Task inputs
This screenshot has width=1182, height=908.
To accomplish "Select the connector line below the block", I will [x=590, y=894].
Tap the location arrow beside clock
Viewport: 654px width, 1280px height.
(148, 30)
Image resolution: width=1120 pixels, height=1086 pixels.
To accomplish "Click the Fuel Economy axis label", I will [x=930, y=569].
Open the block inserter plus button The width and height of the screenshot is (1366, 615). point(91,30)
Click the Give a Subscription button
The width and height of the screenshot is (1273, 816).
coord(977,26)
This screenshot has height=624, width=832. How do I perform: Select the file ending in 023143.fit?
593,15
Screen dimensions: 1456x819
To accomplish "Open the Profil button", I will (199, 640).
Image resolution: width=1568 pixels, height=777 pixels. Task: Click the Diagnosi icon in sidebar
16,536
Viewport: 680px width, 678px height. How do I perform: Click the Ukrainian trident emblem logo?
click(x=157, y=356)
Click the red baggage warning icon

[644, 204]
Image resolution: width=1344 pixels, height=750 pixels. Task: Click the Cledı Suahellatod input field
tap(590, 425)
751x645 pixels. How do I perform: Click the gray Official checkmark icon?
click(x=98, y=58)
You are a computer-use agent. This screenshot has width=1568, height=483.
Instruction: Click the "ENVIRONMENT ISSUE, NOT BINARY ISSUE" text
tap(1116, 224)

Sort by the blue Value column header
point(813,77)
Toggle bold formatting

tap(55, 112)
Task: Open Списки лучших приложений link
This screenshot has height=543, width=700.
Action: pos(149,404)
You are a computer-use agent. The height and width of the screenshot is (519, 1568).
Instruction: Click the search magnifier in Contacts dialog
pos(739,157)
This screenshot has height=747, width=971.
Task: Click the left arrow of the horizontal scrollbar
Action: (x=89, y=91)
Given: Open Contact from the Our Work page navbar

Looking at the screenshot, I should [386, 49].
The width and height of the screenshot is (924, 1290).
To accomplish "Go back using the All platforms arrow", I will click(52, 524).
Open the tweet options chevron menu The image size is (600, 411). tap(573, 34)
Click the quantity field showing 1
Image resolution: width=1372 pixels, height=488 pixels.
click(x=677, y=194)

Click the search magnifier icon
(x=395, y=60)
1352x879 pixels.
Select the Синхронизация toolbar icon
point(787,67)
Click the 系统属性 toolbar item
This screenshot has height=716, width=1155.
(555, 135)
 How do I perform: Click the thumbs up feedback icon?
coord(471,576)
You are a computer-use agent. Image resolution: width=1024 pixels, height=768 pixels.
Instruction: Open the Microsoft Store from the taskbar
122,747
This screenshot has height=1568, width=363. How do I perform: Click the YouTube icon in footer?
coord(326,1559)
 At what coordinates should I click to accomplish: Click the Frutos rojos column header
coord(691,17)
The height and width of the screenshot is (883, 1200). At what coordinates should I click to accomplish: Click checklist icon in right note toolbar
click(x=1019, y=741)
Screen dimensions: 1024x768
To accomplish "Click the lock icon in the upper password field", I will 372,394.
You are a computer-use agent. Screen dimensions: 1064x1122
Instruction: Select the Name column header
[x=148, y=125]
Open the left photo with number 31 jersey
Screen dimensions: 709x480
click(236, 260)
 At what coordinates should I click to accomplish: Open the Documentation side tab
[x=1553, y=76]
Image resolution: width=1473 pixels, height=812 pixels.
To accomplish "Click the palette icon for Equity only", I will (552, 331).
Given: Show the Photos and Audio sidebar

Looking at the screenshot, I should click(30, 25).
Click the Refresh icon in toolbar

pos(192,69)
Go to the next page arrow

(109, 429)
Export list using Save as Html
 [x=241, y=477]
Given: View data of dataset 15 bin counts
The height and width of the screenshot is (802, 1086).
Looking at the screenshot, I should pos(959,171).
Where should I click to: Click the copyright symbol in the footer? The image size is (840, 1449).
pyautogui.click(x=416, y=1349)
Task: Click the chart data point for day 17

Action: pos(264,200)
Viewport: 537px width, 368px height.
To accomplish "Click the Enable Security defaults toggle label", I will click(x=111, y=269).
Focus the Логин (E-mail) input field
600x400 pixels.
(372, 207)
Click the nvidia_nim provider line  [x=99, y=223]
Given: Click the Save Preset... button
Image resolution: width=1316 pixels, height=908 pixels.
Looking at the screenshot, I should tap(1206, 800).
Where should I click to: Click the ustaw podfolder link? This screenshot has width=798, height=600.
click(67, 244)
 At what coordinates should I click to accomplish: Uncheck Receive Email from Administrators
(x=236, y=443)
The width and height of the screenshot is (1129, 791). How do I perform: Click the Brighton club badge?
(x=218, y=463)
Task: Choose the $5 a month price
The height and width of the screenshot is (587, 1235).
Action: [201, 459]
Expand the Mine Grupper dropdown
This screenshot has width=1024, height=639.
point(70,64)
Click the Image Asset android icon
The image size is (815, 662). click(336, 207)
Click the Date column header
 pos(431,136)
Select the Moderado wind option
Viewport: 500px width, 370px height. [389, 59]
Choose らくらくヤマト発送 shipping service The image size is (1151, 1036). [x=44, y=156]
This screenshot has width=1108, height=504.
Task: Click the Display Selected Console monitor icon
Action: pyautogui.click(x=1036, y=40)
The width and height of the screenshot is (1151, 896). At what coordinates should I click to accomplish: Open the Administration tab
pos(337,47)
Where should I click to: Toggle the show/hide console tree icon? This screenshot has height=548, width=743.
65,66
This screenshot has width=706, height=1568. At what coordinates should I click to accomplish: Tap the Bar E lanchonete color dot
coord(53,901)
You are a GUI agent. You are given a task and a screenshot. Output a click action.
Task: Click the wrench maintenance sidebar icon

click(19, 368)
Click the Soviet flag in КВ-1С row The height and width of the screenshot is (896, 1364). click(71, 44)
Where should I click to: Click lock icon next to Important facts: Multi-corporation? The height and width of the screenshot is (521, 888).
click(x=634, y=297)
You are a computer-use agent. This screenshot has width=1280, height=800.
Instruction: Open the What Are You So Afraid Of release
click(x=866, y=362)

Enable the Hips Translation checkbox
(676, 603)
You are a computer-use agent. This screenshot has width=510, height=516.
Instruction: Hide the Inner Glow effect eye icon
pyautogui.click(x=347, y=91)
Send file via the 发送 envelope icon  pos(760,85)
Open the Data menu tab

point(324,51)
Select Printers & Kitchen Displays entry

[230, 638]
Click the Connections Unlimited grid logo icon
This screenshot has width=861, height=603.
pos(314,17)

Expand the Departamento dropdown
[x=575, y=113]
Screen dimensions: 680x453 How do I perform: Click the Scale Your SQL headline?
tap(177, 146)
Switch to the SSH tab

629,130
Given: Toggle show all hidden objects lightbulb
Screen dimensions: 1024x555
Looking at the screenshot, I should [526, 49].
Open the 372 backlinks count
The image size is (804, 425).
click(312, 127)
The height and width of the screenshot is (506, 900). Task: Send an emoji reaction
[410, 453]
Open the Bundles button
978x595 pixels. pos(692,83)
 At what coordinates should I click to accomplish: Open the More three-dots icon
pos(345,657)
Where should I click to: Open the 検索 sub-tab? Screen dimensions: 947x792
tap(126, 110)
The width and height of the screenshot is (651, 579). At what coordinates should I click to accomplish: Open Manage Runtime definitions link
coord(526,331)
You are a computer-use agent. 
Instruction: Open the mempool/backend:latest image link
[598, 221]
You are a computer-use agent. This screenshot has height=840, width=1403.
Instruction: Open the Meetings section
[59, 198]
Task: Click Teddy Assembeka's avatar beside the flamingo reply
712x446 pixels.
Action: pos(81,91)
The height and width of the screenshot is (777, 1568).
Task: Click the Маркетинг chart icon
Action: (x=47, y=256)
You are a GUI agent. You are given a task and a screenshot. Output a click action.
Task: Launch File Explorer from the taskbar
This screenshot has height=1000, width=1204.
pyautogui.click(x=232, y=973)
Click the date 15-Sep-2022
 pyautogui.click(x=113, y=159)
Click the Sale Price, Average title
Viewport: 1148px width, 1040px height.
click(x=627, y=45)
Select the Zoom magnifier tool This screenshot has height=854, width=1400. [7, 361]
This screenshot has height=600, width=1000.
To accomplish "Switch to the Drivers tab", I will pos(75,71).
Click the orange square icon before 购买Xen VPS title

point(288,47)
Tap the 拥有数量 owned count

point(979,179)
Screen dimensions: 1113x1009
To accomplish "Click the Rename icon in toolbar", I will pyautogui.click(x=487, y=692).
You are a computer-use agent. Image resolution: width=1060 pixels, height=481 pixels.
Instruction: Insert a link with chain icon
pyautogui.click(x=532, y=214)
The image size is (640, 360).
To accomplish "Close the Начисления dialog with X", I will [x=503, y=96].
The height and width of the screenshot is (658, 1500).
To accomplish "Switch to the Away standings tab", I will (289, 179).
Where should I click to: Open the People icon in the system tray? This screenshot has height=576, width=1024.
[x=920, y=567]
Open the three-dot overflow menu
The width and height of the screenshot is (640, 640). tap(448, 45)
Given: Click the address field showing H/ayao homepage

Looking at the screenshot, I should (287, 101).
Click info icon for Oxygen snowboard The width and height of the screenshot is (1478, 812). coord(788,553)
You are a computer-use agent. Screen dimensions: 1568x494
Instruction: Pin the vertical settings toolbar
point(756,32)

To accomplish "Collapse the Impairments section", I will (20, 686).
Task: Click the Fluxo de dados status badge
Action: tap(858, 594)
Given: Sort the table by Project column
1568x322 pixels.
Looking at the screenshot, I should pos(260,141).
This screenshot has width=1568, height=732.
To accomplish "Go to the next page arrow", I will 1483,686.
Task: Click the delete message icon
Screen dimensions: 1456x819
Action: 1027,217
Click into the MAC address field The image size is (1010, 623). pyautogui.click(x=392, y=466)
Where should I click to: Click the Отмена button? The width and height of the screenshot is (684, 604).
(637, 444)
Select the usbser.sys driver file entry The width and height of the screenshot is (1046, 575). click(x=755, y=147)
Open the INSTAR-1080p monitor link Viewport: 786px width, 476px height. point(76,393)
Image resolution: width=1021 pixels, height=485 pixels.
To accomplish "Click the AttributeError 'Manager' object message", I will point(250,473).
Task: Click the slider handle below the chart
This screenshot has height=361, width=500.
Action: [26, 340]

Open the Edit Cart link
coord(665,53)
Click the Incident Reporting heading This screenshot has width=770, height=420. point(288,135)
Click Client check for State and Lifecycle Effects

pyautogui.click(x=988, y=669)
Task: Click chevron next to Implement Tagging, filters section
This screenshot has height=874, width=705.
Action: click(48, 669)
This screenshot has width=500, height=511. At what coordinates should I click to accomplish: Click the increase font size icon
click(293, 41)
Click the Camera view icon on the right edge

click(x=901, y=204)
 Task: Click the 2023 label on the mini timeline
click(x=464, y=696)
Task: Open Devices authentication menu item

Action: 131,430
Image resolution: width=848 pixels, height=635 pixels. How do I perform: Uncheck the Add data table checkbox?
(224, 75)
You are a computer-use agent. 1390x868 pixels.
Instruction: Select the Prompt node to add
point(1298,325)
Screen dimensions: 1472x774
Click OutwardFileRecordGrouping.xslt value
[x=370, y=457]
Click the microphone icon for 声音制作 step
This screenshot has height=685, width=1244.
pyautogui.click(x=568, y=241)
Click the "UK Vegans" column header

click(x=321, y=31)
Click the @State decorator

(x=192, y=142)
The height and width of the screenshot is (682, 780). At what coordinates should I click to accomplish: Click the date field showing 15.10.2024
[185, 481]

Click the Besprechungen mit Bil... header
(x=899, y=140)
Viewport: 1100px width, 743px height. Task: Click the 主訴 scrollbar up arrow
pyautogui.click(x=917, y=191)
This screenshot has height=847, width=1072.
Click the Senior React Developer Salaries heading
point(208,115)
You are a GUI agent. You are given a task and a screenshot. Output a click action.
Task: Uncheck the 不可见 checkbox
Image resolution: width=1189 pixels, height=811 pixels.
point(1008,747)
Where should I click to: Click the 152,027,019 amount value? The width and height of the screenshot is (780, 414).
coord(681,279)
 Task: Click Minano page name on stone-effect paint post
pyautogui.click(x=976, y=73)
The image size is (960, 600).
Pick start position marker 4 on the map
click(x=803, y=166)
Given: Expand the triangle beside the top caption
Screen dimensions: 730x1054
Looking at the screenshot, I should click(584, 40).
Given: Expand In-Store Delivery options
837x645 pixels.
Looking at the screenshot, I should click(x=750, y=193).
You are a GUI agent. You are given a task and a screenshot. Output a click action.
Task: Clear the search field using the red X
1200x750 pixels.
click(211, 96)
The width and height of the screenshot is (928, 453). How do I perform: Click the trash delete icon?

Task details
Using the data above, extract exactly the lines from the one that holds "Open the left photo with number 31 jersey" to the one that holds "Given: View data of dataset 15 bin counts", both ends included, and no others.

Task answer
Open the left photo with number 31 jersey
Screen dimensions: 709x480
click(236, 260)
 At what coordinates should I click to accomplish: Open the Documentation side tab
[x=1553, y=76]
Image resolution: width=1473 pixels, height=812 pixels.
To accomplish "Click the palette icon for Equity only", I will (552, 331).
Given: Show the Photos and Audio sidebar

Looking at the screenshot, I should click(30, 25).
Click the Refresh icon in toolbar

pos(192,69)
Go to the next page arrow

(109, 429)
Export list using Save as Html
 [x=241, y=477]
Given: View data of dataset 15 bin counts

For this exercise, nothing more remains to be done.